__Exercício__
Pode repetir na íntegra, sem nenhuma alteração, o texto sobre Bolsonaro e a Operação Contragolpe?

__Texto para leitura__
_ _ _ _

Derrotado nas urnas, o capetão-golpista se encastelou no Alvorada até a antevéspera da posse de Lula. Mestre em tirar a castanha com a mão do gato, escafedeu-se para a Flórida (EUA) e se homiziou na cueca do Pateta por 89 dias, retornando somente quando poeira dos atos terroristas do 8 de janeiro já havia baixado. 

Observação: Se Bolsonaro não conspirasse 24/7 contra a democracia, não se associasse à a Covid, não rosnasse para o Legislativo e o Judiciário, não se amancebasse com QueirozZambelli, Collor, milicianos e que tais, talvez o ex-tudo (ex-retirante, ex-metalúrgico, ex-sindicalista, ex-presidiário, ex-condenado etc.) ainda estivesse gozando férias compulsórias na carceragem da PF em Curitiba. Mas de nada adianta chorar sobre o leite derramado.
 
Desde a última terça-feira que só se fala na Operação Contragolpe e seus impactos na situação do ex-presidente — uma novela que começou há anos e deve entrar pelo ano que vem, já que novidades surgem dia sim, outro também, e a última peça nunca fica pronta.

_ _ _ _

__Dados fornecidos__
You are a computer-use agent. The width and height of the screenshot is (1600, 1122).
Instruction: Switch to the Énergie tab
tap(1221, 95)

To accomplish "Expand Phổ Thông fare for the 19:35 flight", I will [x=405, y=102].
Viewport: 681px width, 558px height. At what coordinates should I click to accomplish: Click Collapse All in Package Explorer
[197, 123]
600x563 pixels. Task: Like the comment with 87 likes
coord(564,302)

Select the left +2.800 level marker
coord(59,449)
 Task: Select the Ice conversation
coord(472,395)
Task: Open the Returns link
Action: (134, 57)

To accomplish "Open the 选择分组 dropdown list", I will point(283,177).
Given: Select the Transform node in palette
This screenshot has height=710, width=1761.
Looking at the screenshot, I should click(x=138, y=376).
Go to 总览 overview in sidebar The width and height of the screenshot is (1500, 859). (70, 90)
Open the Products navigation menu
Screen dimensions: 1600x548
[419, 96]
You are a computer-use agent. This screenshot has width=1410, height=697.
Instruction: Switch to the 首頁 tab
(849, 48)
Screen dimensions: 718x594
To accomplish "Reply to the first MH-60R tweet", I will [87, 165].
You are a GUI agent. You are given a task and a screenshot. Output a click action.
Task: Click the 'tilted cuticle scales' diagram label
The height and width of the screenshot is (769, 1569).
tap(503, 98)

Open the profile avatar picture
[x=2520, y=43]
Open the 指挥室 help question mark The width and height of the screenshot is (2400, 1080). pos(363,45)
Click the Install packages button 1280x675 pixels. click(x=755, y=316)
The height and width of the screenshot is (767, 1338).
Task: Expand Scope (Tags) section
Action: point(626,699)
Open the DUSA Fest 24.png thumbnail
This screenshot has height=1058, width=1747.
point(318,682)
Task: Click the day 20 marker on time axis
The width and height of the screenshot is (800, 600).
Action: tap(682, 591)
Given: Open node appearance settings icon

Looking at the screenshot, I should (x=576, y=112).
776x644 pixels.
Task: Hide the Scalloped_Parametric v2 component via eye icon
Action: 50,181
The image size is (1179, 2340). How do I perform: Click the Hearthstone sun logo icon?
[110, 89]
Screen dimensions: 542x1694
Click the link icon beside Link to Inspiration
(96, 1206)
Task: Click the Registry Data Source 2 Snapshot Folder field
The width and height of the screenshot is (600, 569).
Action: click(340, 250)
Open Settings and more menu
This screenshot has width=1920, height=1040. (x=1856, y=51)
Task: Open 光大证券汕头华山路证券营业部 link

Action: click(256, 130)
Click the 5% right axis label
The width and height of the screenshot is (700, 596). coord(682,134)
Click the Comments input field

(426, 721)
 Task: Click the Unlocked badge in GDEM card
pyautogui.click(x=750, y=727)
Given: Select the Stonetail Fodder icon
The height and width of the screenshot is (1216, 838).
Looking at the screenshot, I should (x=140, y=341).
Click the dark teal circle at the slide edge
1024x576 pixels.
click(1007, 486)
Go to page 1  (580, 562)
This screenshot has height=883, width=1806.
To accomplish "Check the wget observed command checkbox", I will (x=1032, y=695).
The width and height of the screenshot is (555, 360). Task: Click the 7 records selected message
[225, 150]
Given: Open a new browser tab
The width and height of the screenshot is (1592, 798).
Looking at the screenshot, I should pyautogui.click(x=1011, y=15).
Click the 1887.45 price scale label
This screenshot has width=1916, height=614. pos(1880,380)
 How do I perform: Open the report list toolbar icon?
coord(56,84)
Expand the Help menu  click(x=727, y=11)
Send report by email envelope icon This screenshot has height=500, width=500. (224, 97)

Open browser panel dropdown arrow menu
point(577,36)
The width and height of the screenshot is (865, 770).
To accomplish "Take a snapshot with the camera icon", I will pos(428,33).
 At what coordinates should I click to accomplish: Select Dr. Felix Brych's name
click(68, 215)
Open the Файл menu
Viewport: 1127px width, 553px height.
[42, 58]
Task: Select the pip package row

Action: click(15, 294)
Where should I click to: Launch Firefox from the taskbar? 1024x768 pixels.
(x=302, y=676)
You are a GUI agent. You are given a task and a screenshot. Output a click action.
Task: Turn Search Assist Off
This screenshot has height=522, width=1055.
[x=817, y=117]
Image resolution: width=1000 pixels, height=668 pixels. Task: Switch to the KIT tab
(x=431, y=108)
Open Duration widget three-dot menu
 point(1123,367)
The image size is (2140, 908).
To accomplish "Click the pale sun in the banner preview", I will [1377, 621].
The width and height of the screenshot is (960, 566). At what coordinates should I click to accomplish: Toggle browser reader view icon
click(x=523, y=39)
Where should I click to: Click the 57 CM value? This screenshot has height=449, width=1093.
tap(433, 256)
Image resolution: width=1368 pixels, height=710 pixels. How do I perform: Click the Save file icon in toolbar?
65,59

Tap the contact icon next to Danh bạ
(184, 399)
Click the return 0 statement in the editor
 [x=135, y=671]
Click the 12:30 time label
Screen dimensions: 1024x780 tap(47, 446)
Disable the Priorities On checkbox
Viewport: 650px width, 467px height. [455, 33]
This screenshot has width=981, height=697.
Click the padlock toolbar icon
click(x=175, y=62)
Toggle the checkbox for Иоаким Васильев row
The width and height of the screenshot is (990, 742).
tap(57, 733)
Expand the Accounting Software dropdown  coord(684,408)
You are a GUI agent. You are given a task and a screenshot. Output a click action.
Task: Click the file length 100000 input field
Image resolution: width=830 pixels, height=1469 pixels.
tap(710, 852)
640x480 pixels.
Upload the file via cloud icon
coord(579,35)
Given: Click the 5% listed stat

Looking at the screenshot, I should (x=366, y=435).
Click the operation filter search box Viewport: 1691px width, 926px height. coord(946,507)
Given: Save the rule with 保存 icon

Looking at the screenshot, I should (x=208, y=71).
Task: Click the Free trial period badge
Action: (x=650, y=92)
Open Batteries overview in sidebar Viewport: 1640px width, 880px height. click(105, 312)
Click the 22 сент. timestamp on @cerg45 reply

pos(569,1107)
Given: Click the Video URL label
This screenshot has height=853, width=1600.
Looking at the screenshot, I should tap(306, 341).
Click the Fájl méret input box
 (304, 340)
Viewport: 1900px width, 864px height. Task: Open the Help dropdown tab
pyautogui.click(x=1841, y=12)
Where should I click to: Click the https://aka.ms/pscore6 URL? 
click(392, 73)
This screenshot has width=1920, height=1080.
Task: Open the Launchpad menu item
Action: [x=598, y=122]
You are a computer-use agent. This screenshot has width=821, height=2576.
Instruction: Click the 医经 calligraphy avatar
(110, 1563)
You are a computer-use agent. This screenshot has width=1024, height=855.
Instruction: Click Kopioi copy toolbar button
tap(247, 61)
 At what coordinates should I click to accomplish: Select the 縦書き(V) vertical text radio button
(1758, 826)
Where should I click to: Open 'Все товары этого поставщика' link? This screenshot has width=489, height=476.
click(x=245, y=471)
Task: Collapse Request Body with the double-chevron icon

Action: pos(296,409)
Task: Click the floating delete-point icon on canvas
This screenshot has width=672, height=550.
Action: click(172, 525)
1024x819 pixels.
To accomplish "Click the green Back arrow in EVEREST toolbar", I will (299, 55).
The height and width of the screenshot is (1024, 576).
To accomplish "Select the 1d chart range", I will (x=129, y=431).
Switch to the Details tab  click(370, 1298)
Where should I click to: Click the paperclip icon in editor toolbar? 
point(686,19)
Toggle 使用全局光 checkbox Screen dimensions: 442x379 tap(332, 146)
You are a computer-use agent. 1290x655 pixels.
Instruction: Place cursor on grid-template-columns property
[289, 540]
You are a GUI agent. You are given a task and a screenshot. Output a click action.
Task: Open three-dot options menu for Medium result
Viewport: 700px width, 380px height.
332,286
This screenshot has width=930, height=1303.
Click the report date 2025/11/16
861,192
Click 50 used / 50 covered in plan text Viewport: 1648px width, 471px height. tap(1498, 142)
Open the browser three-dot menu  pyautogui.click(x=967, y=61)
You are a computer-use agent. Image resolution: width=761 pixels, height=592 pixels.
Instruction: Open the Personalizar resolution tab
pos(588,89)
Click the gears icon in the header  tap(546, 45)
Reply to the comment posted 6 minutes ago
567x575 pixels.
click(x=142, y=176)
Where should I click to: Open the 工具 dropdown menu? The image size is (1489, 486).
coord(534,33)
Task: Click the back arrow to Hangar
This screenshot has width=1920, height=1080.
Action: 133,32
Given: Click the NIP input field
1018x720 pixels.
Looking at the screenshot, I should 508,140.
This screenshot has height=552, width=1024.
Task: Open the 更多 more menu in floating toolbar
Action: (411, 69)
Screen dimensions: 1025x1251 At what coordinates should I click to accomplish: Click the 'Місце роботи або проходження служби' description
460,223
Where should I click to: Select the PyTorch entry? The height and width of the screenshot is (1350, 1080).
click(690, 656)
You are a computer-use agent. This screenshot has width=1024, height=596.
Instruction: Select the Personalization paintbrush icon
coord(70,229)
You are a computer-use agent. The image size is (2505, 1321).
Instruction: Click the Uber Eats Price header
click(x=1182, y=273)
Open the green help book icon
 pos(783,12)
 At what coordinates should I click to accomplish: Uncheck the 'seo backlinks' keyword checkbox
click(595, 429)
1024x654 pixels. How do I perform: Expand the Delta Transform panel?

_ _ _ _

__Resposta__
Derrotado nas urnas, o capetão-golpista se encastelou no Alvorada até a antevéspera da posse de Lula. Mestre em tirar a castanha com a mão do gato, escafedeu-se para a Flórida (EUA) e se homiziou na cueca do Pateta por 89 dias, retornando somente quando poeira dos atos terroristas do 8 de janeiro já havia baixado. 

Observação: Se Bolsonaro não conspirasse 24/7 contra a democracia, não se associasse à a Covid, não rosnasse para o Legislativo e o Judiciário, não se amancebasse com QueirozZambelli, Collor, milicianos e que tais, talvez o ex-tudo (ex-retirante, ex-metalúrgico, ex-sindicalista, ex-presidiário, ex-condenado etc.) ainda estivesse gozando férias compulsórias na carceragem da PF em Curitiba. Mas de nada adianta chorar sobre o leite derramado.
 
Desde a última terça-feira que só se fala na Operação Contragolpe e seus impactos na situação do ex-presidente — uma novela que começou há anos e deve entrar pelo ano que vem, já que novidades surgem dia sim, outro também, e a última peça nunca fica pronta.